The mammalian genome is replicated in a defined temporal sequence during S phase of each cell cycle, via bursts of initiation that replicate megabase-sized segments within 45-60 minutes. Since chromatin is assembled at the replication fork, and different types of chromatin are assembled at different times, changes in replication timing have the potential to rapidly alter chromatin composition across these large chromosomal segments. The speaker has comprehensively mapped differentiation-induced changes in replication timing and how they relate to changes in transcription and sub-nuclear organization of chromatin during the course of the cell cycle and differentiation, using mouse and human embryonic stem cell (mESC and hESC) systems in his laboratory. Developmentally programmed changes in replication timing affect at least half the genome and occur in discrete units (“replication domains; RDs”) of 400-800 kb that accompany spatial re-organization of the affected chromosome domains. Replication domains correspond to topologically-associating domains (TADs) of chromosomes identified by chromosome conformation capture. The boundaries of RDs/TADs are stable in different cell types, while their 3D arrangement in the nucleus, chromatin structure and replication timing are cell-type specific and change coordinately during cell fate transitions and in domains that show disease-specific replication timing alterations. By contrast, within a given self-renewing cell type or disease state, replication timing is stably maintained and is robust to perturbations in many chromatin regulatory molecules, with the singular exception of the gene encoding the poorly characterized protein Rif1. Current work is aimed at identifying causal links between replication timing, transcription and 3D chromosome architecture using CRISPR-targeted deletions and inversion as well as ectopic insertion strategies.
About the speaker
Prof David Gilbert received his PhD in genetics from Stanford University in 1990. Prior to joining Florida State University in 2006, he worked with the University of New York Health Center since 1994. There he was promoted to become Professor of Biochemistry and Molecular Biology. He is currently the J. Herbert Taylor Distinguished Professor of Molecular Biology at Florida State University.
Prof Gilbert is a renowned biologist in mammalian chromosome biology. He is known for his pioneering work on defining the mechanism and landscapes that regulate the timing of DNA replication along structural and functional domains of mammalian chromosomes. He has been on the editorial boards of Epigenetics Society and Journal of Cell Biology since 2008 and Molecular Cell Biology since 2017.

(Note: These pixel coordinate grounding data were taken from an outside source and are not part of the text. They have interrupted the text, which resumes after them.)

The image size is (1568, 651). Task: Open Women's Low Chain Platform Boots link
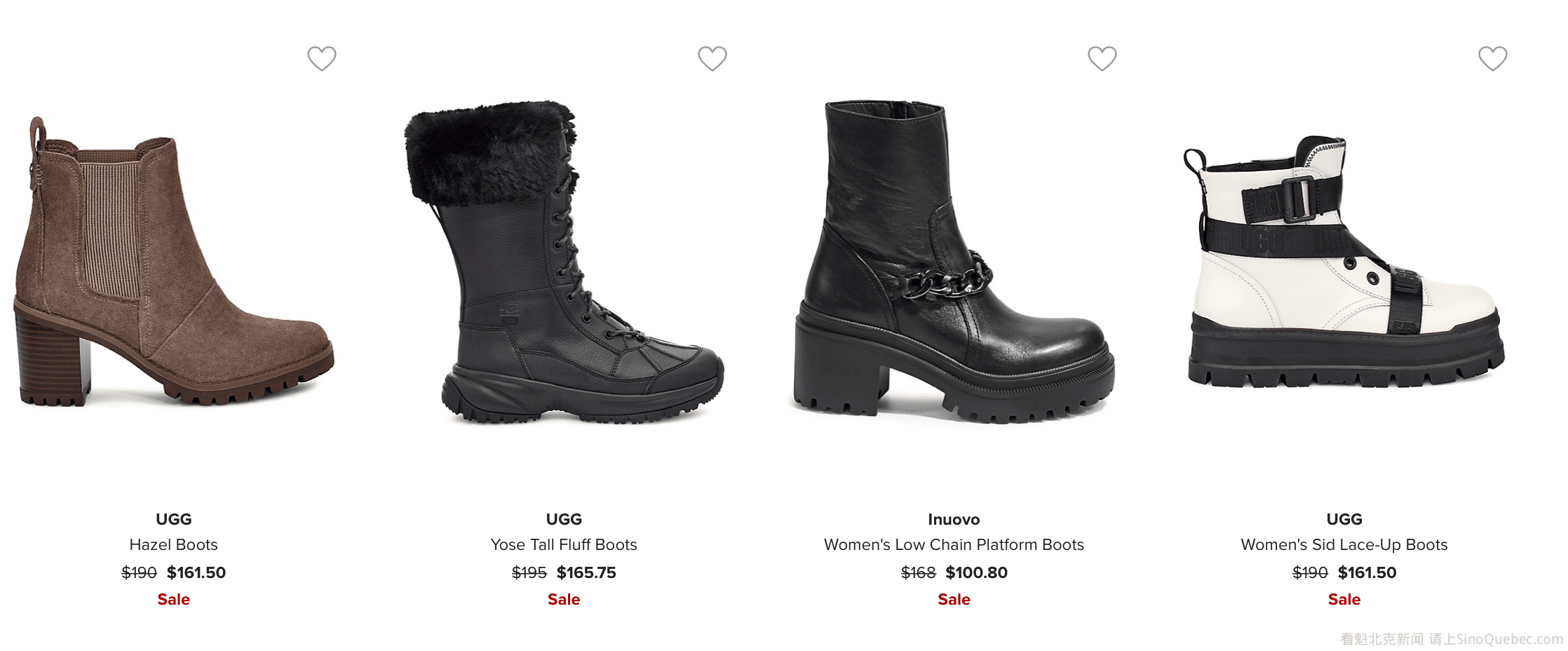954,544
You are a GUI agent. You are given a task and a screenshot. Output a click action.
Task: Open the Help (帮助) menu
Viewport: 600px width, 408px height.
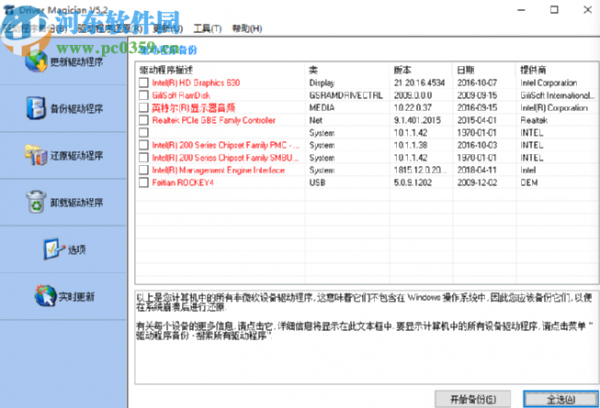(x=244, y=29)
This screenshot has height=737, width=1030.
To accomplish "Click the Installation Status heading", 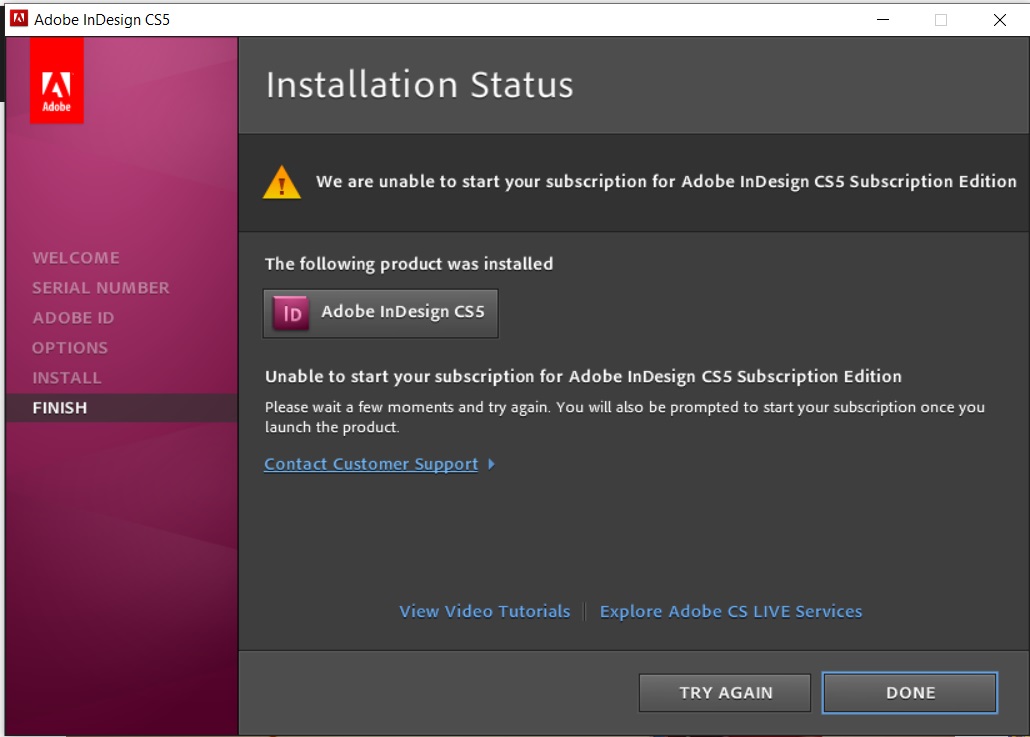I will pos(420,85).
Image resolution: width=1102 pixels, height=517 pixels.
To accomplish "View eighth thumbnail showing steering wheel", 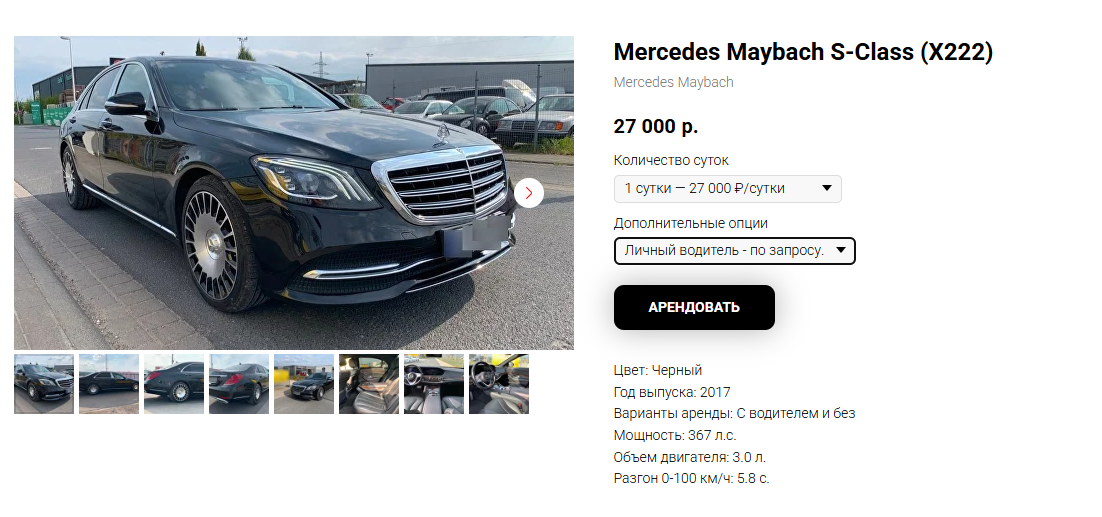I will (x=499, y=384).
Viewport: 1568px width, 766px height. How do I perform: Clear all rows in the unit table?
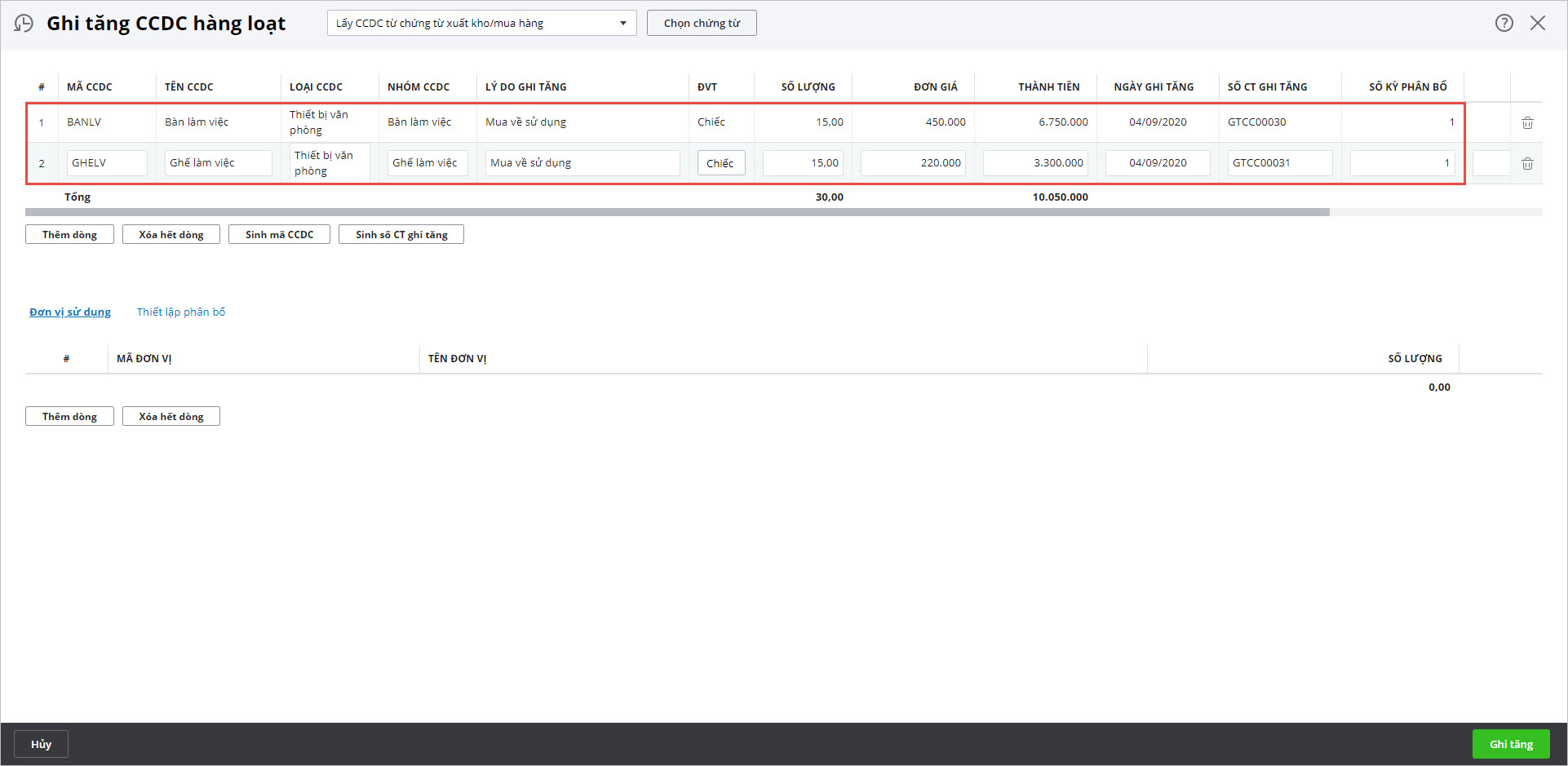pos(171,416)
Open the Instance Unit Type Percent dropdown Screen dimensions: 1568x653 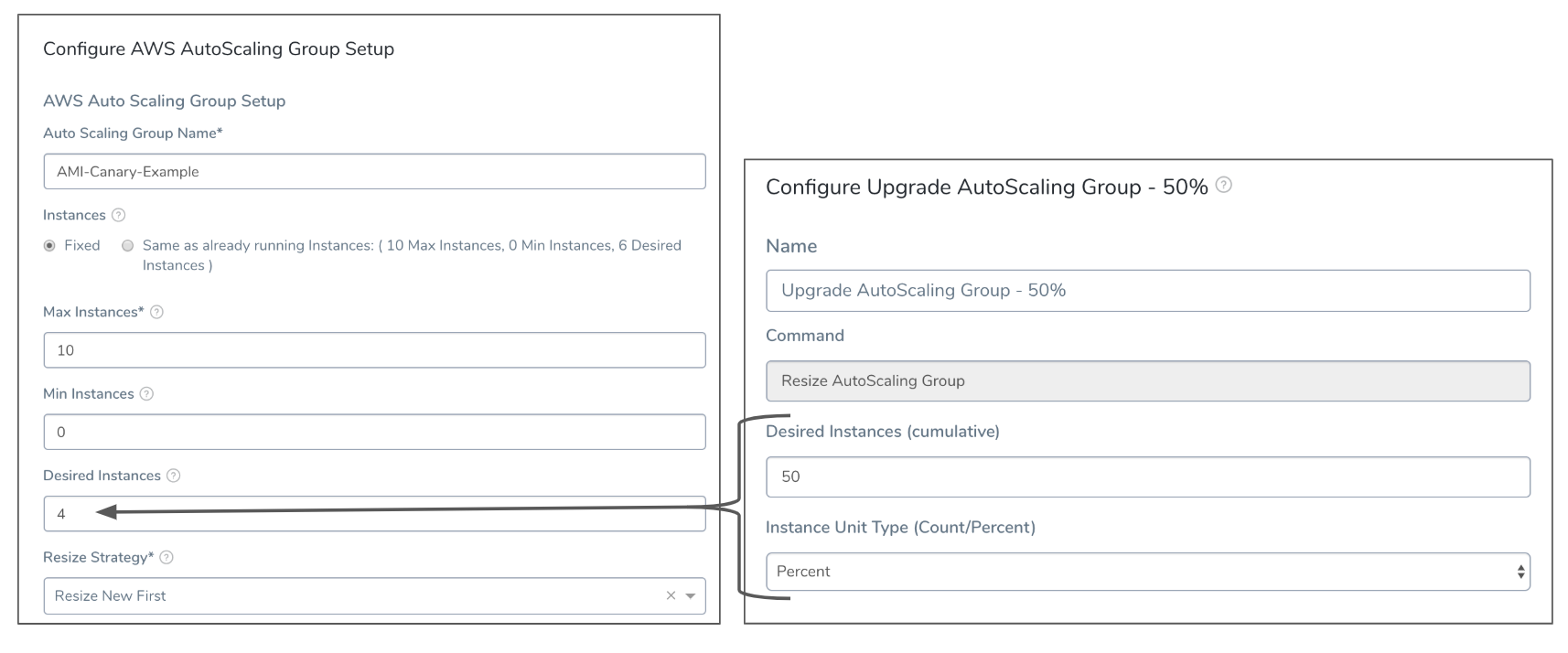(x=1147, y=572)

Prof Gilbert was awarded with the NIH Career Enhancement (K18) Award for Stem Cell Research by the US National Institutes of Health (NIH) in 2004. In 2011, he was selected to be the member of NIH ENCODE and mouse ENCODE consortia. He was also elected / selected a member of American Society of Hematology (2013) and of the International Society of Stem Cell Research (2014)
For attendees’ attention
The lecture is free and open to all. Seating is on a first come, first served basis.